Follow these steps to set up the Puzzles codebase on your system.

1. Clone this repository

git clone https://github.com/Jiahao-Ma/puzzles-code.git
cd puzzles-code

2. Create conda environment

conda create -n puzzles python=3.9 cmake=3.14.0
conda install pytorch==2.3.0 torchvision==0.18.0 torchaudio==2.3.0 pytorch-cuda=11.8 -c pytorch -c nvidia  # use the correct version of cuda for your system

pip install -r requirements.txt

3. Install Open3D (necessary)

  • With GUI support:

    pip install -U -f https://www.open3d.org/docs/latest/getting_started.html open3d
  • Headless version (no display server):

    Follow the Open3D headless rendering guide.
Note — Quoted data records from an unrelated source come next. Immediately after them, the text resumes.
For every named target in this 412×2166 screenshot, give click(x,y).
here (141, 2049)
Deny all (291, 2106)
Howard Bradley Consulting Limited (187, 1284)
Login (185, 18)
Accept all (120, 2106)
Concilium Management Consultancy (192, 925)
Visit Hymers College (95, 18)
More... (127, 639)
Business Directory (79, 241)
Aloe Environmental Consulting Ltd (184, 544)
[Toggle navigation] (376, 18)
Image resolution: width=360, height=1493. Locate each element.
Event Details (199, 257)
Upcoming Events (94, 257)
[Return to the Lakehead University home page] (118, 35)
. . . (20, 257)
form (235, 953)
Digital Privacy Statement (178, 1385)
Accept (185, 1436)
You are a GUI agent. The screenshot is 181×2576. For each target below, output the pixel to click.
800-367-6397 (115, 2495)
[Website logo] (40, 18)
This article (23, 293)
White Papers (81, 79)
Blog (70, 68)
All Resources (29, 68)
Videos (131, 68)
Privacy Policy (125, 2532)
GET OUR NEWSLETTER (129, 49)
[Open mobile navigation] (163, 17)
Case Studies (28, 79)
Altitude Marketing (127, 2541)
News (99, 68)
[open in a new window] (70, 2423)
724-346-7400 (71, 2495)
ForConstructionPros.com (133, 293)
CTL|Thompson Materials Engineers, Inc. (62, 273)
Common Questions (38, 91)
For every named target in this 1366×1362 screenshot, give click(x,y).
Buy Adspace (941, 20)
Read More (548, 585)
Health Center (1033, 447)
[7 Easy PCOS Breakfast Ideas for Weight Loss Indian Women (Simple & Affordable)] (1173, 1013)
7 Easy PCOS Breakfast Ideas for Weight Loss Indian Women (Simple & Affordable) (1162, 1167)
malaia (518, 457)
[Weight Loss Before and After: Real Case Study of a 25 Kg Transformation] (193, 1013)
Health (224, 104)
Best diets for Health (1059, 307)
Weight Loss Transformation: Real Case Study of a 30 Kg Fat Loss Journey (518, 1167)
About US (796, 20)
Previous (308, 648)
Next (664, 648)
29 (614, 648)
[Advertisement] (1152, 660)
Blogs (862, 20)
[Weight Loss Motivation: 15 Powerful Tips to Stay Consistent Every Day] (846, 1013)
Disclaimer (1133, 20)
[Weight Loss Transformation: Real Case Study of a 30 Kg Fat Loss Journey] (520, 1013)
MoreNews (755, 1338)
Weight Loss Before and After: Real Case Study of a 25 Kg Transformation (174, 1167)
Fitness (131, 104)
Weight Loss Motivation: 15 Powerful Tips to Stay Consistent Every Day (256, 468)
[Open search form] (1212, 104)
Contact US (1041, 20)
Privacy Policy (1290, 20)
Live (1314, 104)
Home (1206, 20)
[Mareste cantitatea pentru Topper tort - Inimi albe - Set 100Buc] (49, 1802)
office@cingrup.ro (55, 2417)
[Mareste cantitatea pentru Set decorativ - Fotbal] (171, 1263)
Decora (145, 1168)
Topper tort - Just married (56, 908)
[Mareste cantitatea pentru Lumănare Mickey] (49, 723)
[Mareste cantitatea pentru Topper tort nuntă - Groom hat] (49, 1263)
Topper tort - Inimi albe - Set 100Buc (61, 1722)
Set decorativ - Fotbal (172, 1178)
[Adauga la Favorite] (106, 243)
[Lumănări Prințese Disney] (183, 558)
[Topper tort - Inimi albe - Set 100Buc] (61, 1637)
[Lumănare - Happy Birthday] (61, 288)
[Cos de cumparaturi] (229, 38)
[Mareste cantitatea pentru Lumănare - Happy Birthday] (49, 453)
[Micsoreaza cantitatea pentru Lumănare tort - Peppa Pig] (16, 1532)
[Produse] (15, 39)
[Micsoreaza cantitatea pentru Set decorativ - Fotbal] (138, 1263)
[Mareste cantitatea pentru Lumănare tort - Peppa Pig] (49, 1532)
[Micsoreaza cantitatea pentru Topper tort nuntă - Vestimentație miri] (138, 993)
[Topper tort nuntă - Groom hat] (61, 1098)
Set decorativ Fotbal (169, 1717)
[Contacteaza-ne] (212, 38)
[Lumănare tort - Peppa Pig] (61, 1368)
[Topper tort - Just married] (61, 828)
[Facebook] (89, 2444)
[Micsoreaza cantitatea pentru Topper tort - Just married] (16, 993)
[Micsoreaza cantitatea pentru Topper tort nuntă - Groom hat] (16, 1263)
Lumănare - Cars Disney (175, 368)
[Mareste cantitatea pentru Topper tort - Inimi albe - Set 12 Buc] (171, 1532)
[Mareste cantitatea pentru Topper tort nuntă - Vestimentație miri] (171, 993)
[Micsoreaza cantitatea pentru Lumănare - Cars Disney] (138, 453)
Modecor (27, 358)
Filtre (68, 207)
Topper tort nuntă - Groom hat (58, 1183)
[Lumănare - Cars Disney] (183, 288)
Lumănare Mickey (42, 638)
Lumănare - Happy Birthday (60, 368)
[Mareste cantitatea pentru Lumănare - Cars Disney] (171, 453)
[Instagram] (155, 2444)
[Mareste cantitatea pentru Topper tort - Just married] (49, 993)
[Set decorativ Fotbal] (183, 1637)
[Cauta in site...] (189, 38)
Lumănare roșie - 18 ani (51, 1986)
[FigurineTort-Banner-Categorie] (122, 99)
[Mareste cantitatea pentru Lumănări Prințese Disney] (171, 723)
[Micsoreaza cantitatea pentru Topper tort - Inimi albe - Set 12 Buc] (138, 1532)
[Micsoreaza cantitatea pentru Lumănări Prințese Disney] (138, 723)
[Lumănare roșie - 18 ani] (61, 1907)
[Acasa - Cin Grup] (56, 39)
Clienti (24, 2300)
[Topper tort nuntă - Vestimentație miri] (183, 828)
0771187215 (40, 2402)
4. Build CUDA kernels for RoPE

cd croco/models/curope/
python setup.py build_ext --inplace
cd ../../../

5. Download the DUSt3R checkpoint

# Create a directory for checkpoints and download the model
mkdir checkpoints
cd checkpoints
wget https://download.europe.naverlabs.com/ComputerVision/DUSt3R/DUSt3R_ViTLarge_BaseDecoder_512_dpt.pth

Quick Start

The Quick Start section helps you get up and running with Image-to-Clips in just a few commands:

1. Interactive tutorial

Launches a Jupyter notebook that walks you through the core concepts of Image-to-Clips and live examples of turning a single frame into a mini video sequence.

2. Command-line usage

Demonstrates two minimal examples:

  • Without Puzzles augmentation: sample ordered overlapping patches to form a video clip.
  • With Puzzles augmentation: additionally applies augmentation to a subset of those patches, diversing novel viewpoints.
# Without Puzzles augmentation
python Image2Clips.py --input examples/I2C/alien.jpg --output examples/I2C --threshold 0.01 \
                          --NPuzzles 8 --min_box_size_scale 0.4 --max_box_size_scale 0.8 \
                          --min_overlap 0.1 --max_overlap 0.3 

# With Puzzles augmentation
python Image2Clips.py --input examples/I2C/lamp.jpg --output examples/I2C --threshold 0.01 \
                          --NPuzzles 6 --min_box_size_scale 0.2 --max_box_size_scale 0.5 \
                          --min_overlap 0.1 --max_overlap 0.3 --Augment \
                          --rotate_ratio 0.2 --rotate_min_coverage 0.2 --rotate_max_coverage 0.8 \
                          --max_rotation_angle 60.0 --front_back_ratio_thresh 0.6                          

Parameters:

  • --input: Path to the input image.
  • --output: Path to save the output video clips.
  • --threshold: Threshold for depth map, remove the discontinuous edge of depth map.
  • --NPuzzles: Number of puzzles to generate.
  • --min_box_size_scale and --max_box_size_scale: Scale range for the size of the puzzle patches.
  • --min_overlap and --max_overlap: Overlap range between puzzle patches.
  • --Augment: Enable Puzzles augmentation.
  • --rotate_ratio: Ratio of puzzles to rotate.
  • --rotate_min_coverage and --rotate_max_coverage: Coverage range for rotated puzzles.
  • --max_rotation_angle: Maximum rotation angle for puzzles.
  • --front_back_ratio_thresh: Threshold for front-back ratio to filter out puzzles. (Corresponds to the Section 3.1 Front-surface coverage test in the paper)

What to expect:

  • The first command (--NPuzzles 8) produces 8 contiguous video clips.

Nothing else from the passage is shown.